По правде говоря, мне даже жалко стало старого ротозея – уж очень он радовался, что варит помадку. Сказал, что уж много лет ее не пробовал, старуха его, дескать, все болеет, и у него вообще никакой семейной жизни нет. Но – господи боже ты мой! Я чуть было не сдохла с тоски! Представляете, пришлось мне эту помадку есть! Это мне-то! Ох, до чего же мне хотелось дать ему по шее! Он торчал у меня до самого отхода поезда! И еще требовал, чтоб я опять пела ему псалмы! Да, но самое-то смешное я чуть не забыла! Не успели мы сварить эту помадку, как безмозглый старикашка – сволочи эти пуритане, верно? – снова напяливает свой сюртук, где теперь вместо зеленых спинок лежат такие миленькие аккуратненькие кусочки газеты. Жи вотик надорвешь! Как будто, если он останется в одной рубашке да в жилетке, я на него польщусь. Но в конце концов я его спровадила. Я готова была поклясться, что он не станет открывать бумажник, пока не сядет в вагон и не заберется на верхнюю полку. Но он оказался подозрительным. Скажите честно, как по – вашему– хоть он и прикидывался святошей, но ведь это доказывает, что у него у самого были дурные мысли. Не успел он выйти на трамвайную, остановку – такси для этих проклятых жмотов не существует, – как тут же полез в свою кису, а там уже не прекрасные хрустики, а одна только газетная лапша.
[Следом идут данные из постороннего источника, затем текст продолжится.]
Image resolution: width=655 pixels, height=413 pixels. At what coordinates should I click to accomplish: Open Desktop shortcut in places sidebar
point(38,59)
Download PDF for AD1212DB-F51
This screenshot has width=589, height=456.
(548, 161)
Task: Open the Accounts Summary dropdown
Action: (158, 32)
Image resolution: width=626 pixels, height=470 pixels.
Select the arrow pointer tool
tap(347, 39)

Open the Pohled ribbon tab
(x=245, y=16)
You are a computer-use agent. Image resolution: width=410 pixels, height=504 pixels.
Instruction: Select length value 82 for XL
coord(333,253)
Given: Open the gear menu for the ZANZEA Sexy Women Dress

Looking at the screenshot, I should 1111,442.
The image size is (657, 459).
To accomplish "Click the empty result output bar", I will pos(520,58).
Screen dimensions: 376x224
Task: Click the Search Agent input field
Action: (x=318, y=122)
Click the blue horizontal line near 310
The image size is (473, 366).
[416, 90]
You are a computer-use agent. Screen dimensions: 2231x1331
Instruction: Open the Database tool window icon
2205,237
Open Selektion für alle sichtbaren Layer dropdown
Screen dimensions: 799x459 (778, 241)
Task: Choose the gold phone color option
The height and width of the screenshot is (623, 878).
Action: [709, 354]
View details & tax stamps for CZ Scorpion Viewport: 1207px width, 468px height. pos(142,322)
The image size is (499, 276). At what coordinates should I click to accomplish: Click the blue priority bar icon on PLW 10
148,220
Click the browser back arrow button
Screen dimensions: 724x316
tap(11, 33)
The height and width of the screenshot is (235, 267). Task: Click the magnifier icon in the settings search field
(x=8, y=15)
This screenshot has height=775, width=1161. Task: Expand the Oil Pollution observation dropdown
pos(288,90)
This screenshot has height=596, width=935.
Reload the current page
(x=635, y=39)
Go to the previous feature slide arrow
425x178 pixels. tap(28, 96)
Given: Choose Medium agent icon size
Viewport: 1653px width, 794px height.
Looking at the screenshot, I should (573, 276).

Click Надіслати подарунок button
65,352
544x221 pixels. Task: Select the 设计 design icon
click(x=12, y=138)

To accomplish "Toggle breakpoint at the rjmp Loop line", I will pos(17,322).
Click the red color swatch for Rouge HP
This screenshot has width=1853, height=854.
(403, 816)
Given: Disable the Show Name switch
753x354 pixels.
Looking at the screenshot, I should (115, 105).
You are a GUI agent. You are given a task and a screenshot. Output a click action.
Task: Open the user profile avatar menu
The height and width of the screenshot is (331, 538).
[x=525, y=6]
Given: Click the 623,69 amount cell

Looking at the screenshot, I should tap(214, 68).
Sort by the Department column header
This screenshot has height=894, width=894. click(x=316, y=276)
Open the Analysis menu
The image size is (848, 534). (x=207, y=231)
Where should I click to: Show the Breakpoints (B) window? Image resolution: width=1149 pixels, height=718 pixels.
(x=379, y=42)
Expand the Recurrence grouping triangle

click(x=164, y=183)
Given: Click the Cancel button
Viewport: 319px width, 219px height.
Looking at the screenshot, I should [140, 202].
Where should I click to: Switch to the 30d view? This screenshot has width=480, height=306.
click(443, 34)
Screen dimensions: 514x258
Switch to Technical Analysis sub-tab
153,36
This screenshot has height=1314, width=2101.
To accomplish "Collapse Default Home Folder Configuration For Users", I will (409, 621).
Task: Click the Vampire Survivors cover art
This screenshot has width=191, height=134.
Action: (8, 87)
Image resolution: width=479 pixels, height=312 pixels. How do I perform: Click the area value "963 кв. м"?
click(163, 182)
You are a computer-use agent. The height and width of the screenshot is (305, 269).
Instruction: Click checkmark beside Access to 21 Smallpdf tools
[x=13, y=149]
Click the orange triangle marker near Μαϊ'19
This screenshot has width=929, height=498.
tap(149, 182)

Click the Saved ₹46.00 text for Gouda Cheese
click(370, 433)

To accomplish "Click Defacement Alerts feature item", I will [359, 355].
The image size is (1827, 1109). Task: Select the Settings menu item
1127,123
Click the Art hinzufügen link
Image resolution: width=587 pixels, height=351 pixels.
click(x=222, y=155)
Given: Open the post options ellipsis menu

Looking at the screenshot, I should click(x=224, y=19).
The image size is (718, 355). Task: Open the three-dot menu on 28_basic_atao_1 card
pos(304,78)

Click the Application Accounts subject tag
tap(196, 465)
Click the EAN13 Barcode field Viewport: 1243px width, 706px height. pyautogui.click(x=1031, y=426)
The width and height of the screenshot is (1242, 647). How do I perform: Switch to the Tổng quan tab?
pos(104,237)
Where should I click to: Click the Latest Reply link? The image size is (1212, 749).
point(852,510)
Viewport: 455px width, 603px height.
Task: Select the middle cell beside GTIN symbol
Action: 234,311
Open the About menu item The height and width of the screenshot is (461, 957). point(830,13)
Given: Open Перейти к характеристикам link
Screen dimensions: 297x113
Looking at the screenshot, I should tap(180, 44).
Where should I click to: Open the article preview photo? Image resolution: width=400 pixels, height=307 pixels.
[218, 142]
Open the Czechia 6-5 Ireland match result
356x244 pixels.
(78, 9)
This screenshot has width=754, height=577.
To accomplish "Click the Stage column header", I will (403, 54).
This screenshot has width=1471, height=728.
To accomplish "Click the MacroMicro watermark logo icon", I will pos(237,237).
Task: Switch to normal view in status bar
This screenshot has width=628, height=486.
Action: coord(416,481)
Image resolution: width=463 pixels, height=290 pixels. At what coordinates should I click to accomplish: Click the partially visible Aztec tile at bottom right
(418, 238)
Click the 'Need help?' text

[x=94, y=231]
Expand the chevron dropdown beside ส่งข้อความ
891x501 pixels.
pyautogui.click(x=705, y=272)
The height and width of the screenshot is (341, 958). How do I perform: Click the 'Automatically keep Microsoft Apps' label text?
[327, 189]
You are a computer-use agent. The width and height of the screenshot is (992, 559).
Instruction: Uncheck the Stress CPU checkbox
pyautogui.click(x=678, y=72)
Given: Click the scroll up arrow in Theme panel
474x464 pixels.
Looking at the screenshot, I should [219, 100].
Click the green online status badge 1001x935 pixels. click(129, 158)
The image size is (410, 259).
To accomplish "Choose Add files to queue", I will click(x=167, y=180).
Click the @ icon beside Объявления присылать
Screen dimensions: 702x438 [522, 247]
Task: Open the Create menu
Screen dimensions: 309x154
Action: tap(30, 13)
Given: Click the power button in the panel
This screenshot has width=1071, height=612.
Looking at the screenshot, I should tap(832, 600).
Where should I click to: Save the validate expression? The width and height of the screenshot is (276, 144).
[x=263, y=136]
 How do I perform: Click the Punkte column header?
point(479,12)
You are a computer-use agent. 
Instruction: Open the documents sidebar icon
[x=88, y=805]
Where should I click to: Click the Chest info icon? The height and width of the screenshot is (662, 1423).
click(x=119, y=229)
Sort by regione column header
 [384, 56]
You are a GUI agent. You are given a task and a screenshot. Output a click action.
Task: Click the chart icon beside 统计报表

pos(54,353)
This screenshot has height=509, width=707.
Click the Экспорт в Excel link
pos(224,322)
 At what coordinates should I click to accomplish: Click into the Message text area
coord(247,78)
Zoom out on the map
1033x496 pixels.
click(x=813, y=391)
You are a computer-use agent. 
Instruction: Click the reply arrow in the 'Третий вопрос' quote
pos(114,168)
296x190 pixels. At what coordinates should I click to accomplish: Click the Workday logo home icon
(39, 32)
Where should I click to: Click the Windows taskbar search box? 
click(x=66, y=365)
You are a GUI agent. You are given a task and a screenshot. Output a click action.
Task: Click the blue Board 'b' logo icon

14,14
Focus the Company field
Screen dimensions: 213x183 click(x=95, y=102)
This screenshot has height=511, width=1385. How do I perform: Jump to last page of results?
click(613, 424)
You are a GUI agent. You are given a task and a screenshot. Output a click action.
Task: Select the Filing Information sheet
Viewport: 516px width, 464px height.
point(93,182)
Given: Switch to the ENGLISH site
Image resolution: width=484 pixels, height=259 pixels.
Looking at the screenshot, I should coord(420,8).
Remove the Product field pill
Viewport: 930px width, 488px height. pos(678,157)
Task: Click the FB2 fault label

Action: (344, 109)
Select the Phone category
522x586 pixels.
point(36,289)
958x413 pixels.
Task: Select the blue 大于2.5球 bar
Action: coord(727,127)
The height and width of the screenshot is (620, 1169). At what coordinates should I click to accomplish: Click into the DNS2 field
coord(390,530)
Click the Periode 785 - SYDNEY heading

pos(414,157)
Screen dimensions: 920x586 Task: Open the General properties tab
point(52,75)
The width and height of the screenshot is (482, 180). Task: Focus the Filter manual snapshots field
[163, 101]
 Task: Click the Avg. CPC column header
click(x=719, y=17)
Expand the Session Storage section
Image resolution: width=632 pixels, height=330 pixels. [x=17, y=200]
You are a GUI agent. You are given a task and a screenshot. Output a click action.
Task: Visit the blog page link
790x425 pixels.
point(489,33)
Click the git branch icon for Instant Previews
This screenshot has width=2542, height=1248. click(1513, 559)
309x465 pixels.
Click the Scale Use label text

Только я собралась смываться и – вы, конечно, посмеетесь, – стою, мурлыкая себе под нос один из этих псалмов, как вдруг он врывается ко мне с быком. И у него еще хватило наглости шухер поднимать! Будто он и не приставал ко мне вовсе. А потом уж такую рождественскую бодягу развел, что и деньги-то не его. Говорит, будто он собирал пожертвования, чтобы пристроить столовую и кухню к своей рассучьей независимой церкви! А бык хватает меня и ведет в участок.
Ну, да об этом я заранее позаботилась. Я давно еще договорилась с одним знакомым, что, когда понадобится, он внесет за меня залог, а я смоюсь из города, а деньги пришлю ему потом. Я так и хотела сделать, да только когда приехала в Нью-Йорк, то подумала, что этот мой друг, который внес залог, обойдется без этих денег, а я девушка бедная, и мне надо как-то выкручиваться. И в конце концов кто все это дельце обтяпал? Ведь я же, а не кто-нибудь, а он только деньги дал. И я никак не могла взять в толк, зачем мне тут себя обижать? А вы как думаете?